On Wednesday Square launched a new feature on its Square Order app that makes heavy use of geo-fencing. You can place a standing order for your morning coffee and bagel at your favorite cafe, but instead of picking it up at a set time everyday, your proximity to the coffee shop triggers your order. When you’re five minutes away from it, you cross a geo-fence that sends an alert to the coffee shop telling it to start brewing your mocha latte.
When you arrive, you find the barista putting the finishing touches on the drink, and instead of paying at the register you simply grab the cup and walk out the door. At that point, a second geo-fence surrounding the building will trigger the credit card transaction that pays for your order. High-end coffee joint Blue Bottle has already implemented the feature in the Bay Area.
But geo-fencing isn’t the only tool Square is tinkering with. It’s been experimenting with Bluetooth Low Energy as a proximity sensing tool. We’ve already seen BLE in retail stores in the form of beacons, sending you marketing offers and other information as you move through the building. But Square is using BLE as a method of detecting when other Square users are nearby.
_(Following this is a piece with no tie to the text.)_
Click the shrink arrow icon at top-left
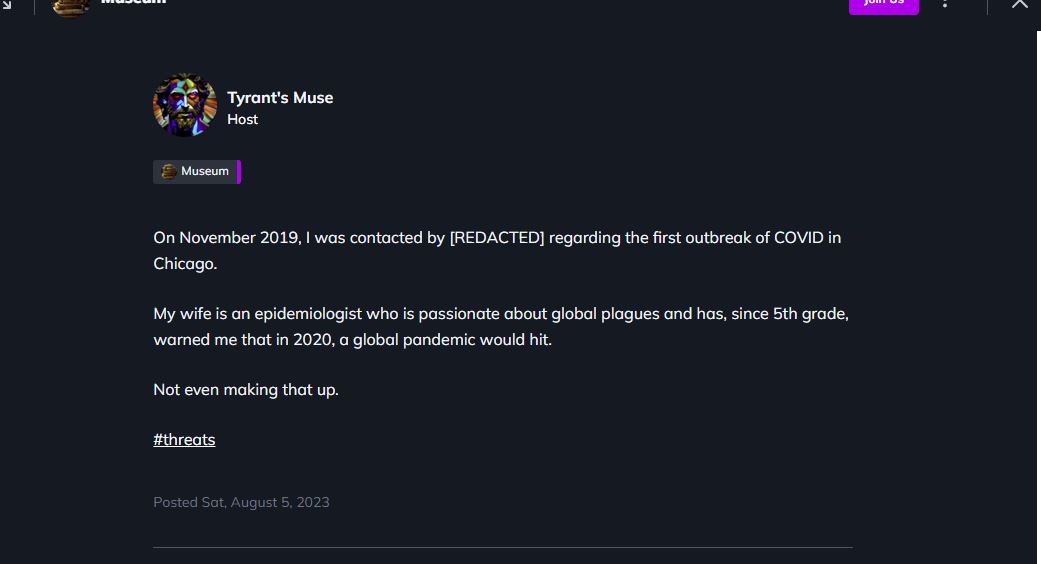This screenshot has width=1041, height=564. click(x=6, y=4)
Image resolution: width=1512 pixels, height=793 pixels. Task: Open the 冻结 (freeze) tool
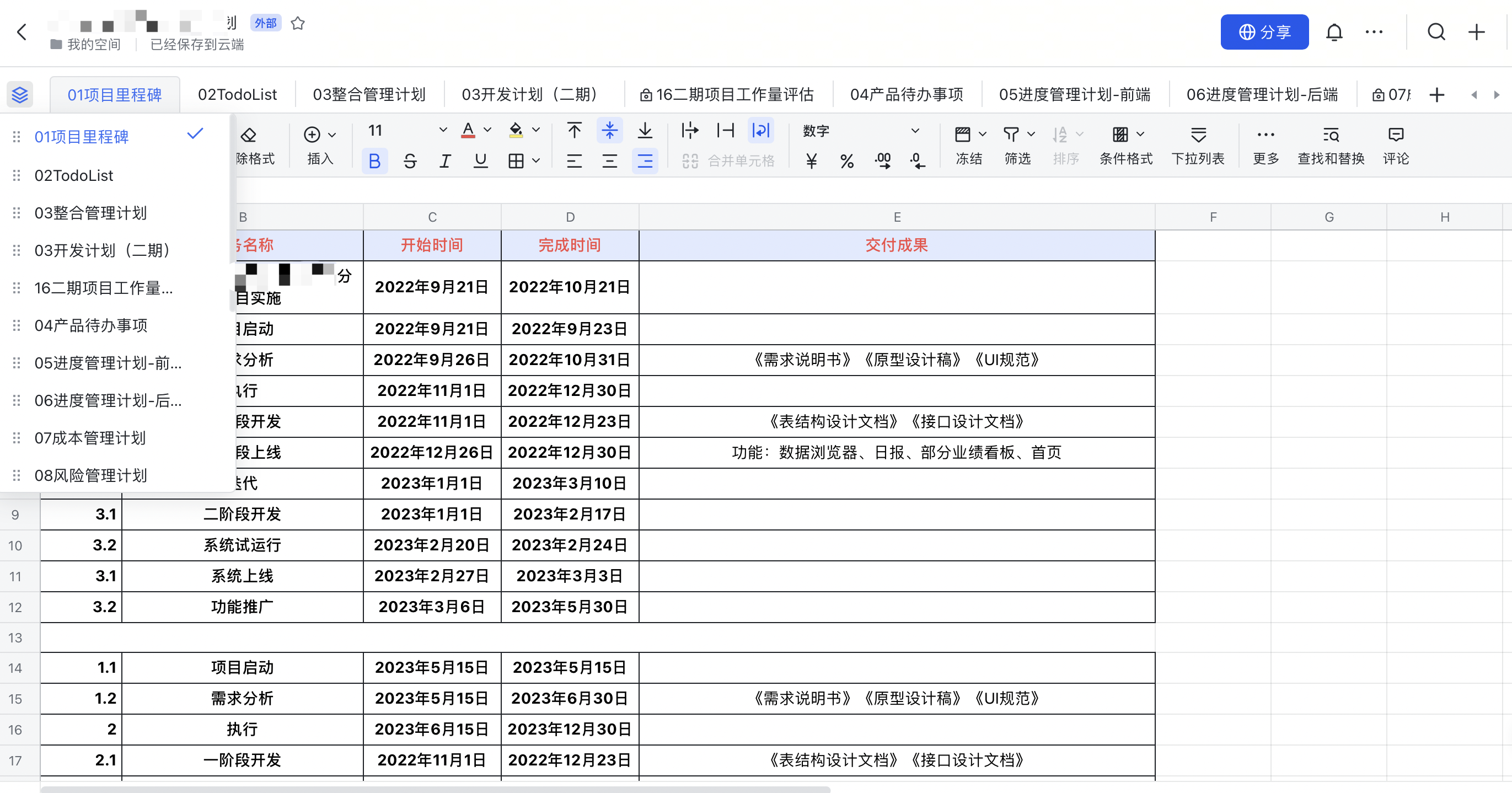[x=968, y=144]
On Tuesday Square also updated its Square Cash iPhone peer-to-peer payments app so users can send money to other Square users in the same room, without entering a phone number, email address or searching for a name in contacts. Basically, all of the Square Cash apps in the same room detect one another, allowing you to transfer money with a single click.
So far, there are a limited number of use cases for these proximity features. Square only offered up one example for Order’s new geo-fencing – your morning coffee – though it’s not hard to imagine it expanding to, say, restaurant reservation systems: when you’re parking the car, the restaurant starts readying your table.
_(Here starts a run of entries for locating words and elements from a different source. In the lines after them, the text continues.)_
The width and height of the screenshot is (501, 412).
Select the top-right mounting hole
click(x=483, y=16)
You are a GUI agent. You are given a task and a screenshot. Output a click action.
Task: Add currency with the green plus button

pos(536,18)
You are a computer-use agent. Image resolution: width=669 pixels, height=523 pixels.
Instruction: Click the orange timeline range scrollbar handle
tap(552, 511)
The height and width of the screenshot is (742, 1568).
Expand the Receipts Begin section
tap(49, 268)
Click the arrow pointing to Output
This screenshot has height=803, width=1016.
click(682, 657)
In the case of Square Cash, hyperlocal networking seems like a nifty way to split a check or give money to someone you just met without entering contact details. But for now it’s far too dependent on everyone involved in the transaction not only being a Square Cash user, but also owning a later-generation iPhone running iOS 8.
Square has also experimented with location features in the past that fizzled out. One of the key selling points to Square Wallet was that it used your location to check in to a business, but Square canned Wallet earlier this year.
I am curious to see how far Square takes the technology. Geo-location (i.e., where you’re located on a map) and relative location (your proximity to other people, things and places) could be used to trigger all kinds of transactions.
Instead of standing in line at a movie theater, you could just walk in and have Square charge you for the movie you actually see, displaying your ticket on your screen for any usher that asks. Instead of using a smartphone to get past the turnstyle at a train station, geo-fencing could determine what stop you get on at and at what stop you exit, charging you the appropriate rate for the trip. Using proximity sensing it could tell whether you sit down in the first class car or in coach, and adjust your ticket price accordingly.